Der Hintergrund der Reportage

Die Idee zu dem Selbsttest hatte die junge Frau aus Soest mitgebracht, wo sich ein Redakteur auf die Straße begeben hatte, um zu schauen, was passiert und wie es sich anfühlt.
„Für die Bahnhofstraße habe ich mich entschieden, weil es die größere Einkaufsmeile ist im Vergleich zu Buer. Außerdem hatte ich hier die Hoffnung, nicht so schnell weggeschickt zu werden. In Buer ist alles irgendwie elitärer und dort gibt es gar nicht so viele Bettler“, erklärt Maike Frye.
Eine Stunde reichte der Studentin, um Material für die vorgegebenen 4.000 Zeichen zu sammeln. Und am Ende konnte sie sich über 24 von 25 möglichen Punkten für ie Semesterabschlussarbeit freuen.

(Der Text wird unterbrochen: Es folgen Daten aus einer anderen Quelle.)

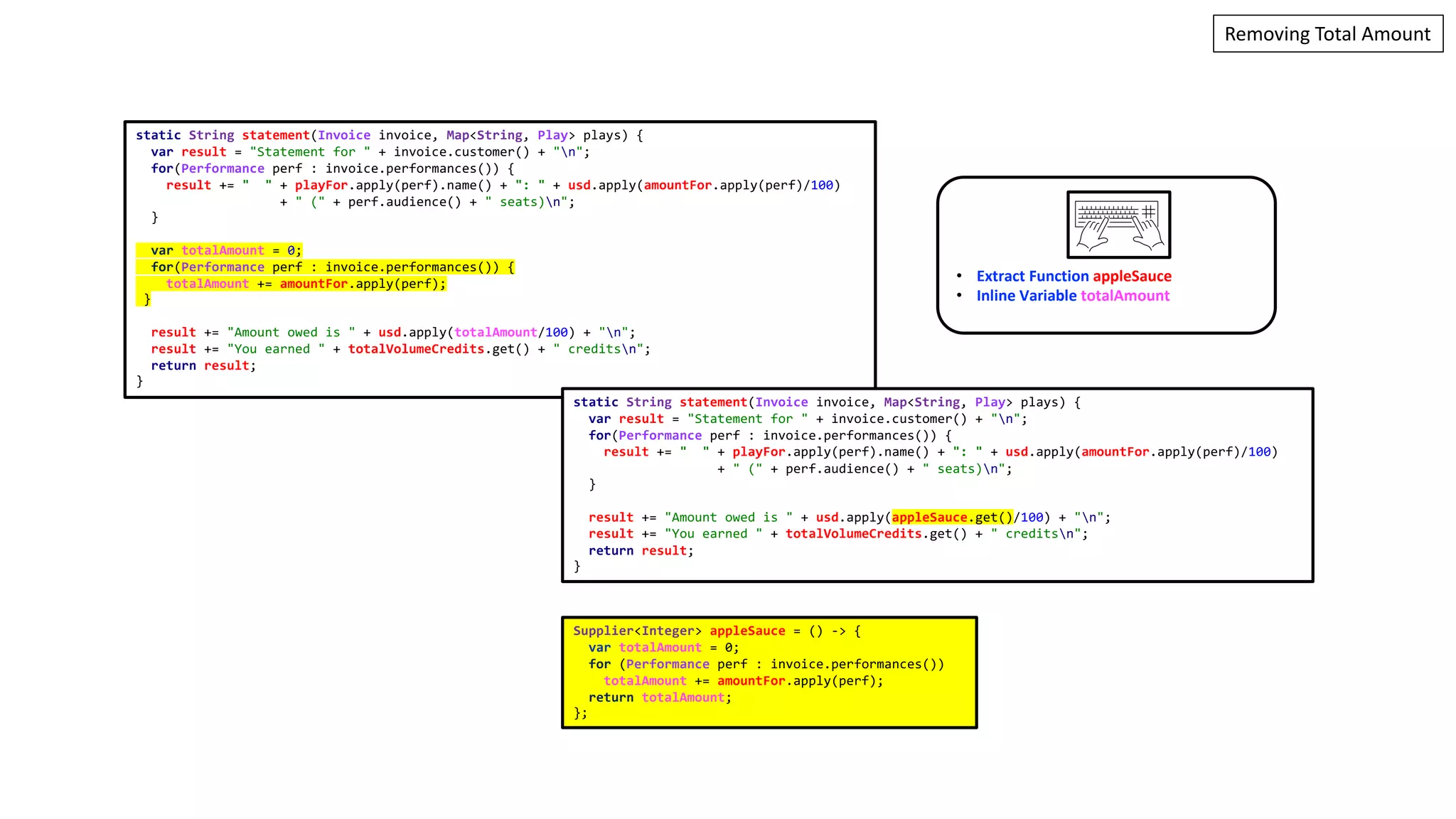Click 'return totalAmount;' in yellow box

point(659,697)
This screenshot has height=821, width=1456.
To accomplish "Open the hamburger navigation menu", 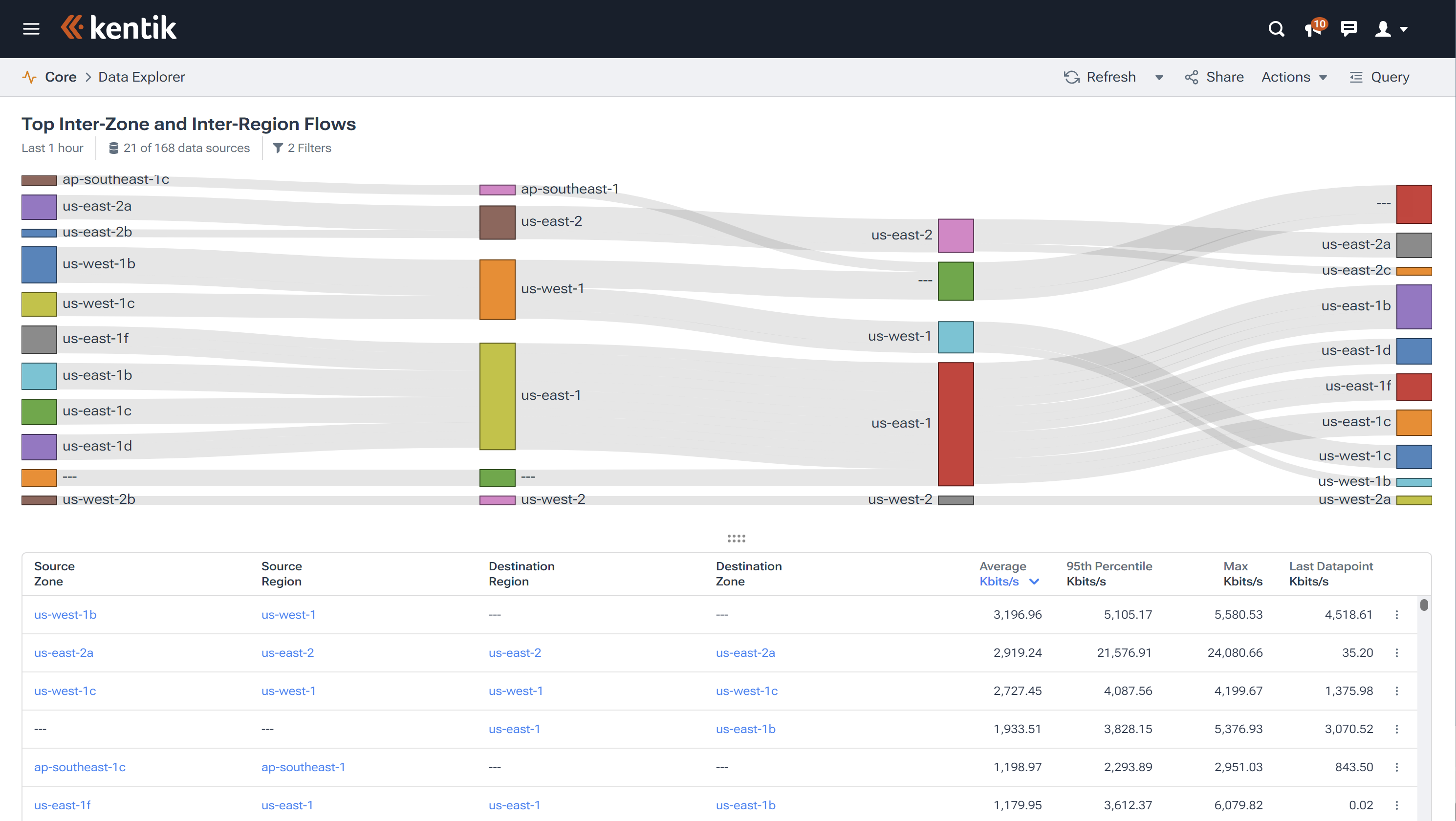I will [x=31, y=28].
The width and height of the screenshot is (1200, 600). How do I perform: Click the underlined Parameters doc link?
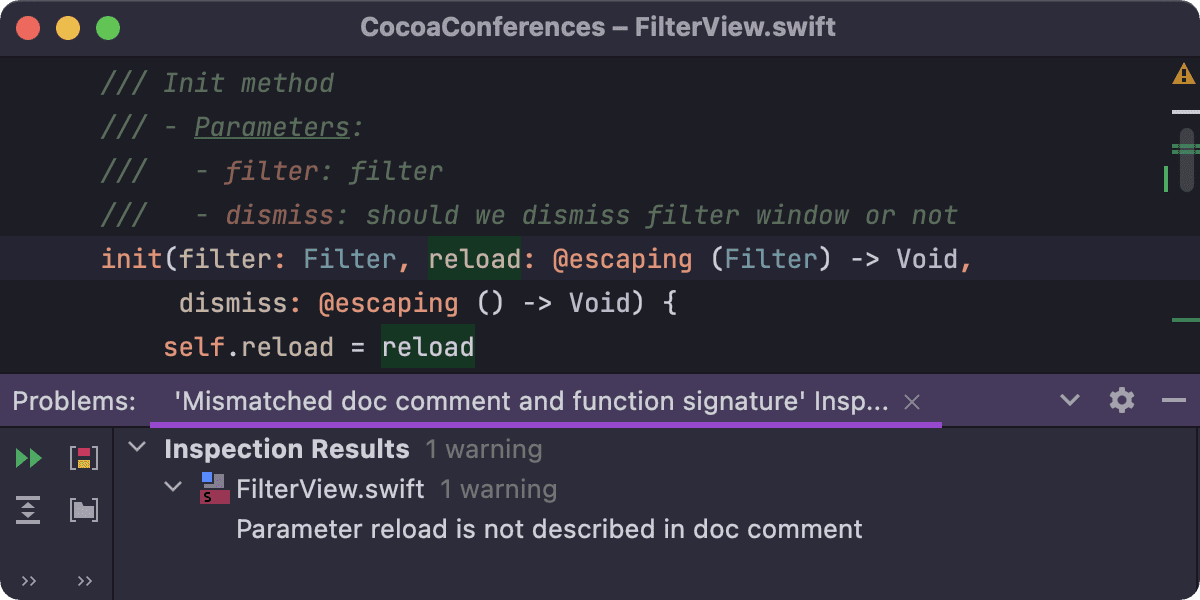coord(272,127)
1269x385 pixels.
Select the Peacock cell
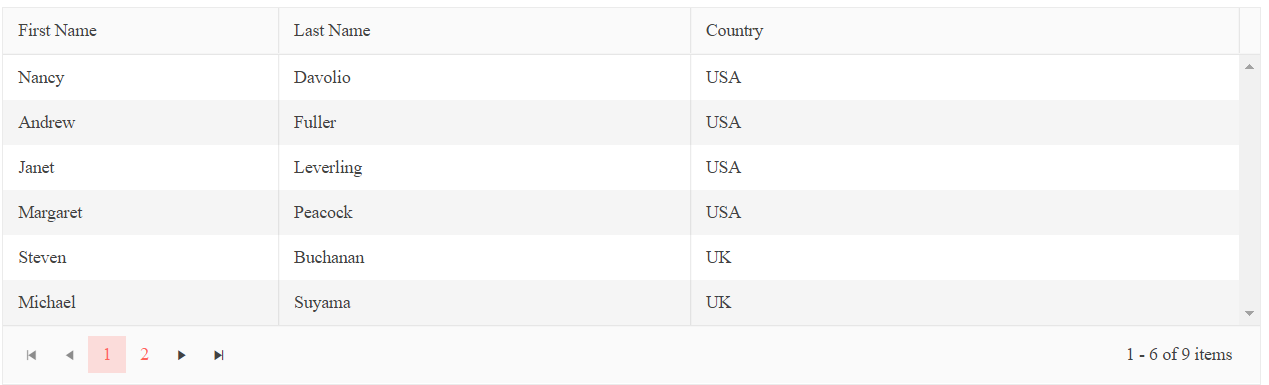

Die Reportage von Maike Frye

Aber lassen wir doch Maike Frye selbst zu Wort kommen:
„In Nordrhein-Westfalen haben 16.500 Menschen kein Dach über dem Kopf und müssen sich auf der Straße durchschlagen. Maike Frye, Journalismus-Studentin der Westfälischen Hochschule, war eine von ihnen – für einen Tag. Was es bedeutet um sein täglich Brot betteln zu müssen, erlebte die 20-Jährige am 6. Januar beim Selbstexperiment in der Gelsenkirchener Fußgängerzone.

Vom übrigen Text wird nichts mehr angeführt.